Google Infrastructure - brlewis
http://piaw.blogspot.com/2010/04/infrastructure.html

======
strlen
"Build only the tools you need as the need arises."

This is certainly true, although some form of generic infrastructure is still
universally needed: most importantly operations, build, test and deploy tools.
These tools allow for ability to iterate much quicker. Much of the foundation
for this infrastructure is now available as open source, which means it's not
difficult to customize to a start-ups needs (no need to build from scratch):
git SCM, puppet/chef/bcfg2 for configuration management, nagios for alerting,
capistrano for deployment, hudson CI, etc...

There's also a corollary to this statement: when you _need_ infrastructure,
you shouldn't shy away from building it. First-class, productivity increasing
tools and infrastructure distinguishes great software companies from average
ones. It also requires strong engineering teams and is often indicative of
such (great heuristic when deciding to go to a start-up or not: have they done
anything beyond reading from a database and outputting to a screen?).

I've seen companies whose solution to infrastructure woes had been to shell
for expensive solutions commercial (or very ill fitting open source ones) and
then _force_ development teams to use them ("you must build this using Oracle
SOA, oh and convert the build system to maven while you're at it; we know it
sucks, but we've made this choice"), even when these solutions reduced
developer and operations productivity.

On the other hand, I've also seen companies develop own infrastructure when
open source solutions met their needs very well, _again_ reducing developer
productivity and forcing these systems on engineering teams due to the sunken
costs fallacy ("yes, we know there's Protocol Buffers and Thrift, but you
_must_ use our custom binary XML parser!").

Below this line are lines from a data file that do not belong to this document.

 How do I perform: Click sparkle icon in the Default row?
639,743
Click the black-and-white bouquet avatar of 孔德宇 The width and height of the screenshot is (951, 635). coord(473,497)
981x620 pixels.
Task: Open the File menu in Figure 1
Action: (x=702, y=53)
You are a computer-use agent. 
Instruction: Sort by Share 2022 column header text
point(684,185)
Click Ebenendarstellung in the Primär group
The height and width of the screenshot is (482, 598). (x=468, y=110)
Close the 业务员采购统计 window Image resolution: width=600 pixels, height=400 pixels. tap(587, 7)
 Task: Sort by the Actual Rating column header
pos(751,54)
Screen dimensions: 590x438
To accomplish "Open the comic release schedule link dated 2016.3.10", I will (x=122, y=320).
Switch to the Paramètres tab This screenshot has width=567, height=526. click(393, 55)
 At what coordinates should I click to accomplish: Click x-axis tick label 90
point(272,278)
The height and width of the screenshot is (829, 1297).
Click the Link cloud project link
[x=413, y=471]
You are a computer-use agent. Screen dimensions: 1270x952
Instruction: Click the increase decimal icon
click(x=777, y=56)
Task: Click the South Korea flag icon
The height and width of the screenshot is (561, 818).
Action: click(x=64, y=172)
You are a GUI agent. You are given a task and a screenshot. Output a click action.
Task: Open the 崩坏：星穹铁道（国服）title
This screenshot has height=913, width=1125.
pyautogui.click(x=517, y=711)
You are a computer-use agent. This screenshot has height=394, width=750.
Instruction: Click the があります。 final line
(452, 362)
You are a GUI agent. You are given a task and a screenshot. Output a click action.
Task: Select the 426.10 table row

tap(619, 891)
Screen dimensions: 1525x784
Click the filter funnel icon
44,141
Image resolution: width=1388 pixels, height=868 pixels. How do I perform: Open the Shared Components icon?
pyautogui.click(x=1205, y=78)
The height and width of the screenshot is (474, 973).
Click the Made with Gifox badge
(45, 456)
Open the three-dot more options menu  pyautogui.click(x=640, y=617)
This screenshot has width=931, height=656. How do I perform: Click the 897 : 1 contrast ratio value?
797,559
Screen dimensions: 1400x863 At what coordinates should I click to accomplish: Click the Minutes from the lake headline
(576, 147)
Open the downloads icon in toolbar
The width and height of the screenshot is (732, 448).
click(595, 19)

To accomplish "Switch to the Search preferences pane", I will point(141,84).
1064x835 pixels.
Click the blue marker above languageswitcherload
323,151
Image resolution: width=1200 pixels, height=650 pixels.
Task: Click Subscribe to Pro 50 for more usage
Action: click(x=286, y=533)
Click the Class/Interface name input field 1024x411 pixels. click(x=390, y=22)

The reason Google, Amazon and Yahoo succeeded with small teams and stayed
alive during a _major_ cash crunch (the dot com crash) is partly due to
ability to make effective "build vs. buy" decisions when it came to
infrastructure (e.g., using off the shelf RDBMS for "back office" applications
like billing and order management, while building their own systems for low
latency, high throughput, high scalability applications). Companies that were
relying on shelling out for rows of expensive load balancers, Sun E450/E10k
servers and Oracle RDBMS licenses went under.

------
EricBurnett
The FriendFeed team all came from Google, however, so who knows what
infrastructure they built up right away. I think an example company a little
further from Google would serve this post better.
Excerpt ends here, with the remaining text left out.